Key Demand of the question:
To form an opinion on ethicality of moonlighting.
Structure of the answer:
Introduction:
Begin by defining the concept of moonlighting.
Body:
First, give reasons as to why there is need of moonlighting and cite reasons as to why it maybe considered ethical.
Next, given reasons as to why moonlighting maybe considered unethical.
Conclusion:
Conclude by giving a balanced opinion the issue.
Introduction
The practice of working for one organisation while also taking up extra responsibilities and jobs, typically without the employer’s knowledge, is referred to as moonlighting. It is called so the side employment is typically performed at night or on the weekends. The phrase became well-known when Americans began looking for second jobs in addition to their regular 9-to-5 jobs to supplement their income.

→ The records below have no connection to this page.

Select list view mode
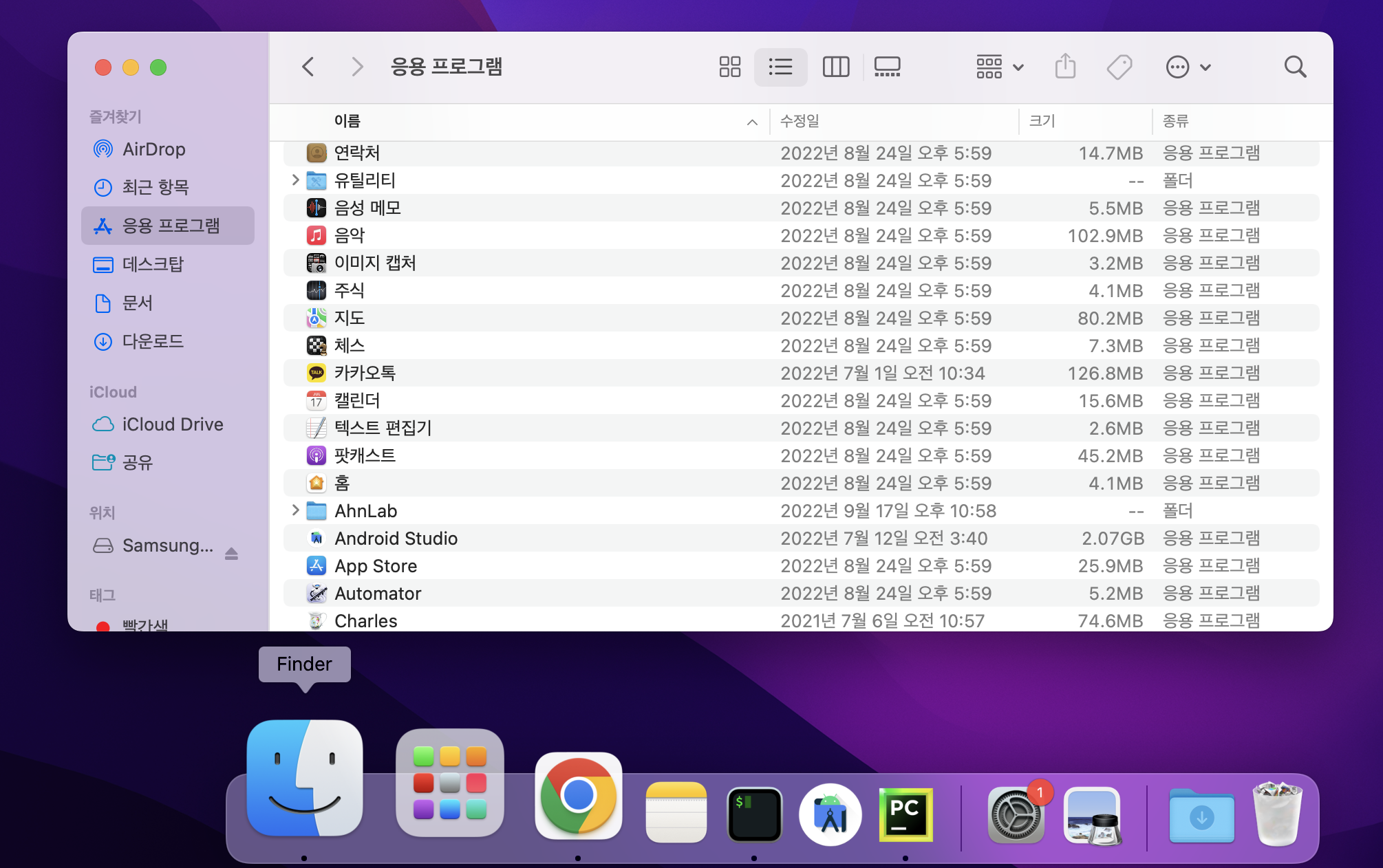Image resolution: width=1383 pixels, height=868 pixels. [780, 67]
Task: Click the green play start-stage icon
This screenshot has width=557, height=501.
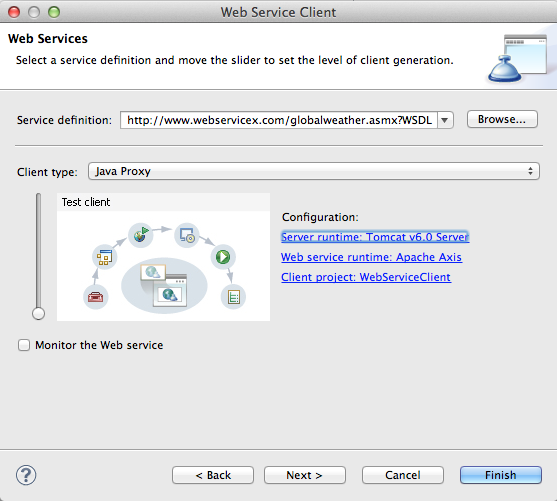Action: (x=223, y=257)
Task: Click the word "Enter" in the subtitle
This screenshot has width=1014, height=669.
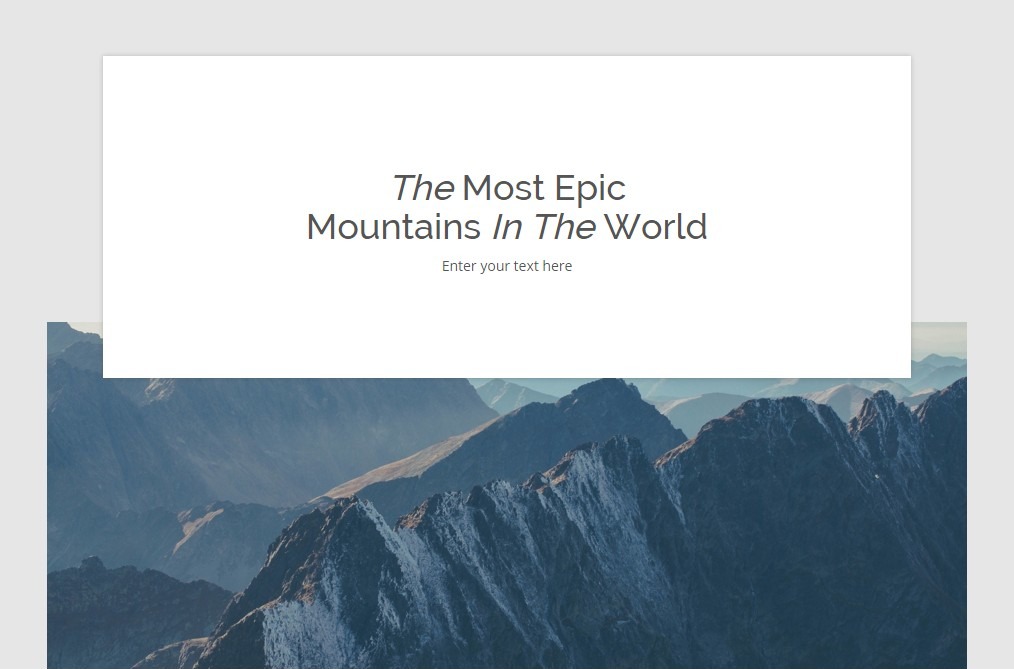Action: (458, 266)
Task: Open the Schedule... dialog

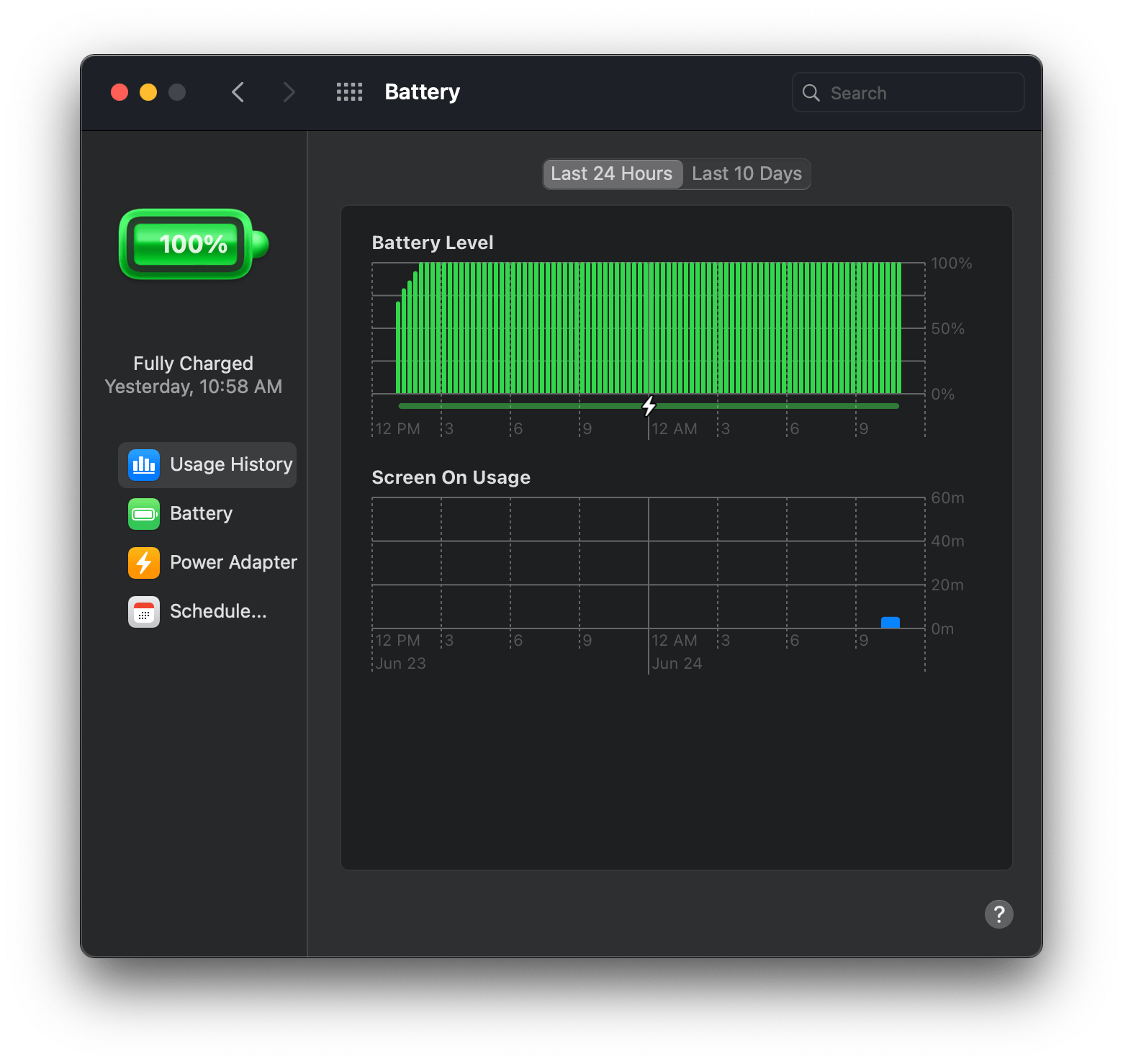Action: [x=218, y=612]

Recently, Indian MNCs like Wipro, Infosys has warned of repercussions of moonlighting to their employees.
Body
Need for moonlighting and its ethical basis
- While moonlighting is often considered wrong, “Ethical moonlighting” is a win-win concept in which individuals are able to monetize their skills in more than one placeor role and in the most ethical manner within the data governing principles of such a practice.
- This helps in creating a positive position for all three parties involved: the individual, the primary employer, and the secondary employer that takes the additional services.
- As the pandemic hit in 2020, many gainfully employed professionals lost their jobs at every level—the layoffs were not restricted to fresher’s and middle management,but impacted CxO level roles too.
- Companies downscaled their working staff and even rolled out pay cuts as severe as 60%-75%.
- This left many highly-skilled, experienced and talented professionals with a meagre primary source of income and bills to pay that were aligned with their original salaries.
- The only way to bridge the gap and meet their expenses was totake up a second job.
Ethical issues that may arise
- A person may work more than one job in India without breaking the law.
- However, a person with asimilar set of jobs could give rise to concerns about a violation of confidentiality because many employers include such restrictions in their employment agreements in addition to prohibitions against holding down multiple jobs.
- Eg: Same person working for google and Microsoft and risk of sharing trade secret.
- Moonlighting could be considered cheating if an employee’s contract calls for non-compete and single employment, which is the situation with the majority of conventional employment contracts.
- However, it is not cheating if the employment contracts do not have such a clause or provide relaxations.
Conclusion
No longer a stop-gap measure, many companies and employees have embraced the benefits of moonlighting, as long as it is done ethically. There must be a water-tight contract hiring which can alleviate problems related to confidentiality. This can lead to gig economy for organised sectors too.